O médico defende a implementação de uma rede de apoio destinada a mães em situação de vulnerabilidade, modelo já adotado em diversos países. Nessa estrutura, uma profissional experiente orienta a mulher que amamenta na organização de sua rotina durante um período mínimo de 40 dias, permitindo que ela desempenhe um papel fundamental para a saúde futura do filho. Segundo Cecim, a mãe contemporânea enfrenta desafios imensos, pois acumula atividades sociais, acadêmicas e profissionais, tendo sua rotina transformada pela maternidade, diferentemente das mães do século passado, que eram moldadas para serem esposas e donas de casa.

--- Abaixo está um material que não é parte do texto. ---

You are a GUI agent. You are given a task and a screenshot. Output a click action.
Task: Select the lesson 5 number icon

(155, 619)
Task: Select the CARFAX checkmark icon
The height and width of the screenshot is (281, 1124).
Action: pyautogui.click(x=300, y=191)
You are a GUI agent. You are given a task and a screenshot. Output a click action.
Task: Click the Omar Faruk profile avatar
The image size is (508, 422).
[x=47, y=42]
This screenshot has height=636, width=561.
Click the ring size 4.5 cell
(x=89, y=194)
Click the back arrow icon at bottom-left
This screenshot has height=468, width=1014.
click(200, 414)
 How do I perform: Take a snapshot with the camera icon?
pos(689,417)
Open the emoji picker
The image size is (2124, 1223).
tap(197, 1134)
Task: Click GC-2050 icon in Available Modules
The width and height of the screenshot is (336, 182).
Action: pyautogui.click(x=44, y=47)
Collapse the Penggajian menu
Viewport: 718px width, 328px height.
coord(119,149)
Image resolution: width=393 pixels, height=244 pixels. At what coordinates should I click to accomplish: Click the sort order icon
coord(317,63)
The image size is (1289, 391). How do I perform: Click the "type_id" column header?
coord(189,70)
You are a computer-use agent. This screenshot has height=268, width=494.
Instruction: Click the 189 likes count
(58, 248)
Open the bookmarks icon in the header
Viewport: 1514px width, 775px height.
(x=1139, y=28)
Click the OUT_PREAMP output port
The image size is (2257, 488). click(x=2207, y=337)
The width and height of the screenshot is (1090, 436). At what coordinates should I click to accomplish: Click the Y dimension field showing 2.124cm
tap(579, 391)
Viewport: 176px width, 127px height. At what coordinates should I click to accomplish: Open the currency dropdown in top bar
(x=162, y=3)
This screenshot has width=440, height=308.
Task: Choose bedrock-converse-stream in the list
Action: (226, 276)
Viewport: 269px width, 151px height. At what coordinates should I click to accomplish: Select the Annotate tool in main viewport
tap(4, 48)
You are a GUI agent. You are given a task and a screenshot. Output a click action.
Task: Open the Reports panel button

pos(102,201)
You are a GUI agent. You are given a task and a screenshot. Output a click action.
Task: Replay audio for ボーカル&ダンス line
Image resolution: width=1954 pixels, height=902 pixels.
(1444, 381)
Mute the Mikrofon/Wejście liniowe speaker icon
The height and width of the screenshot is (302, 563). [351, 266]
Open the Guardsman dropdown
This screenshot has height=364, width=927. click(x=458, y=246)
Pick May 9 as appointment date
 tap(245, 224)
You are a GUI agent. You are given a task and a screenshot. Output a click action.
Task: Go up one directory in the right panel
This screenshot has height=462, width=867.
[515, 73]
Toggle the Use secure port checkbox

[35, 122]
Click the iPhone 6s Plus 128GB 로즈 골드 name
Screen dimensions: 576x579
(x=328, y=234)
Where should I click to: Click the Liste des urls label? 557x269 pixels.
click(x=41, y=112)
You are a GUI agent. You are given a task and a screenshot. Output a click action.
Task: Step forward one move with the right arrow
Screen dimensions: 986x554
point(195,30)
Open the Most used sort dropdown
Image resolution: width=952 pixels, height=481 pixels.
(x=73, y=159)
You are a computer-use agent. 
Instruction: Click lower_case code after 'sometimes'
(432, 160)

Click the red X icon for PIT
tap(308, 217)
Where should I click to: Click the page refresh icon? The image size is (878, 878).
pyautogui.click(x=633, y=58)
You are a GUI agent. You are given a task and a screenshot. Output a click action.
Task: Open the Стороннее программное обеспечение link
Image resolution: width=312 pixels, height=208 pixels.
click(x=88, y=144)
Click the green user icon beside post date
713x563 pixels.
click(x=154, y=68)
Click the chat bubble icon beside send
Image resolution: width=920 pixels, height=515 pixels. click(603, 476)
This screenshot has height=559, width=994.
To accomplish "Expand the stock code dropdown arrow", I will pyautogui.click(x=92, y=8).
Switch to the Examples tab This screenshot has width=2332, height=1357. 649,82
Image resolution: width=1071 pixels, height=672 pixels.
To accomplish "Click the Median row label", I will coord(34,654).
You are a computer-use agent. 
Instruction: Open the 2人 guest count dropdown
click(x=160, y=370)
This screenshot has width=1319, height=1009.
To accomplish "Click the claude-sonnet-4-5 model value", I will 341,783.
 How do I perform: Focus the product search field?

Diante desse cenário, o pediatra ressalta que a nutriz necessita de suporte abrangente, contando com a participação do pai, avós, padrinhos, uma consultora em amamentação e, ainda, o pediatra, que ele considera o quarto elemento da família. “A amamentação exige ao menos 40 dias de dedicação exclusiva e muito descanso. É uma atividade física de alta performance, como maratona a cada dia”, explica. Para ele, crianças que são amamentadas terão menos dificuldades e mais facilidades para enfrentar os desafios da vida, sendo o aleitamento benéfico inclusive para aquelas com problemas neurológicos. As vantagens transcendem a nutrição, refletindo-se nos vínculos emocionais e em um futuro mais saudável.
Tio Cecim também abordou o chamado “luto dos três meses”, período em que o recém-nascido costuma chorar mais, frequentemente atribuído às cólicas. “Eu sempre defendi que é uma fase em que o bebê vive o luto pelo distanciamento do útero materno, onde vivia numa zona de absoluto conforto”, afirma. Por isso, recomenda que a mãe acalente e converse com o bebê, especialmente durante a amamentação, para confortá-lo, e sugere que ela evite o uso do celular nesses momentos únicos. “Quando um bebê nasce, ele sai do paraíso, sofre um trauma ao deixar o útero materno, por ter que vestir roupas, mudar a rotina. Daí a importância do aleitamento, do aconchego, da relação olho no olho entre mãe e filho”. O especialista orienta que a amamentação seja mantida pelo maior tempo possível, recomendando-se no mínimo seis meses e podendo se estender até dois anos.